What you will do: Whenever a line below mentions the word "pixels", that line should be copied.

Input data:
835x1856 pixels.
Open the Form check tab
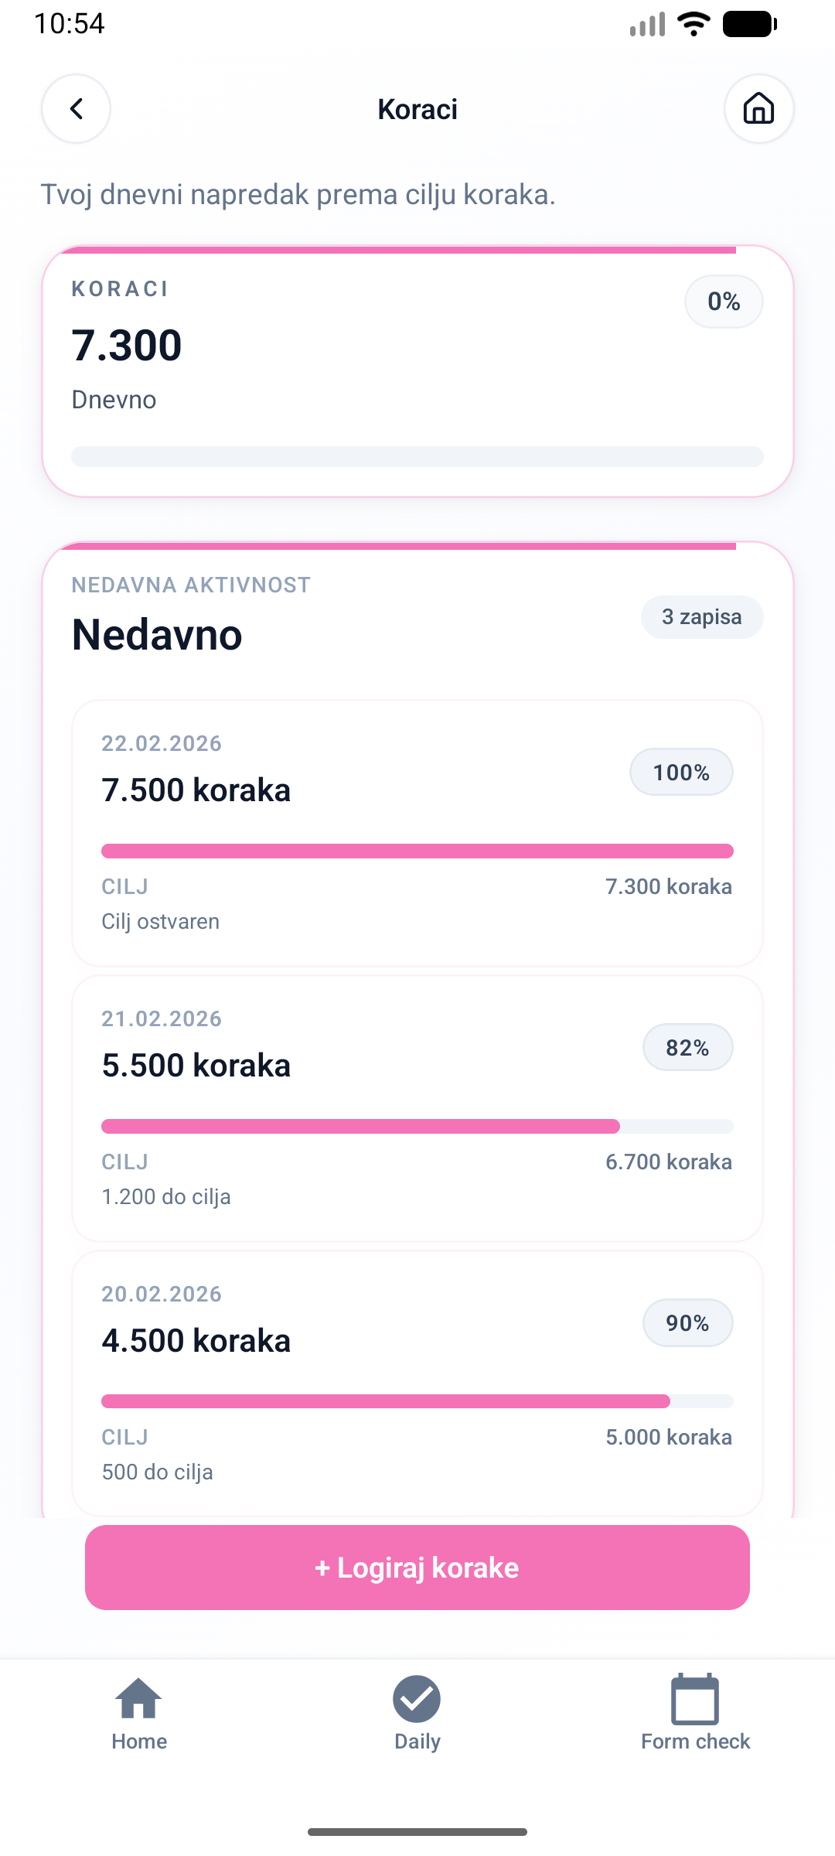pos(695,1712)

* * *

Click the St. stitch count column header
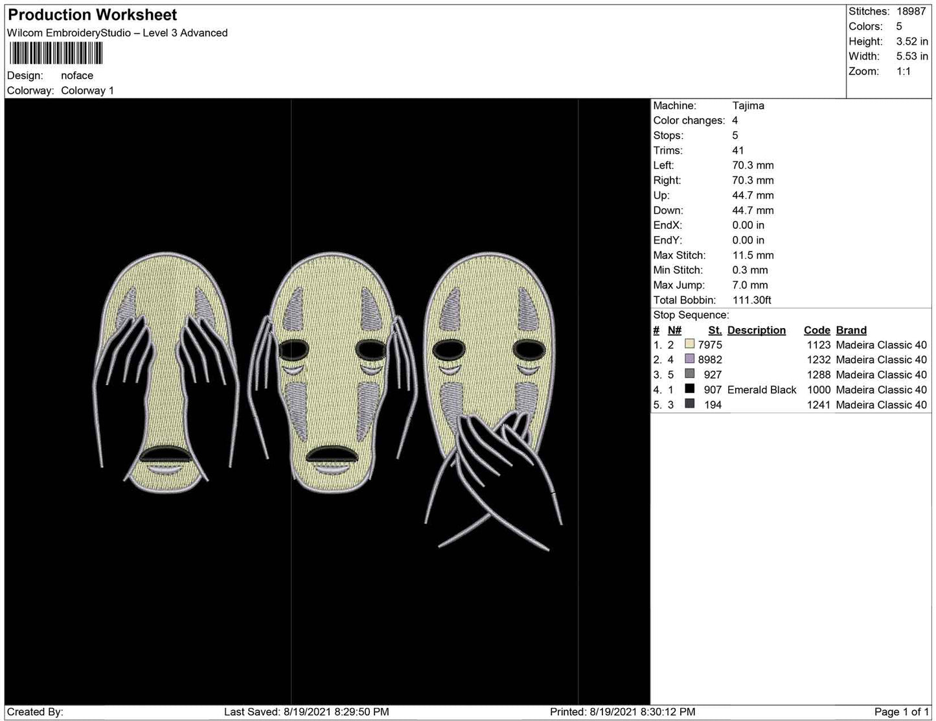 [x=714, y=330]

* * *

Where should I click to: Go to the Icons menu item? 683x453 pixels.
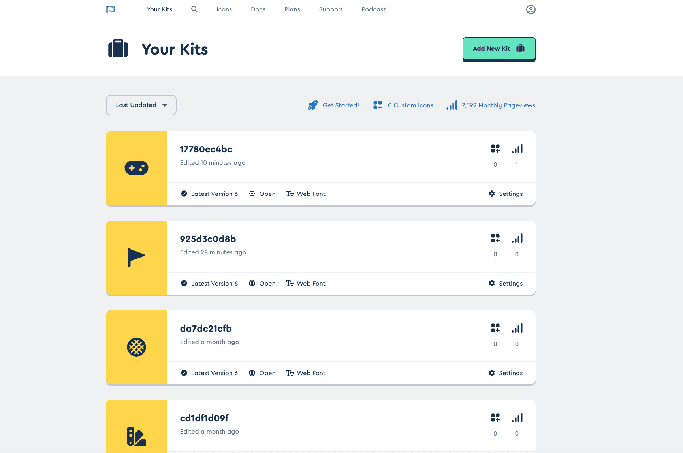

Finished exercise:
835x1856 pixels.
Where should I click to: Go to the Icons menu item? 683x453 pixels.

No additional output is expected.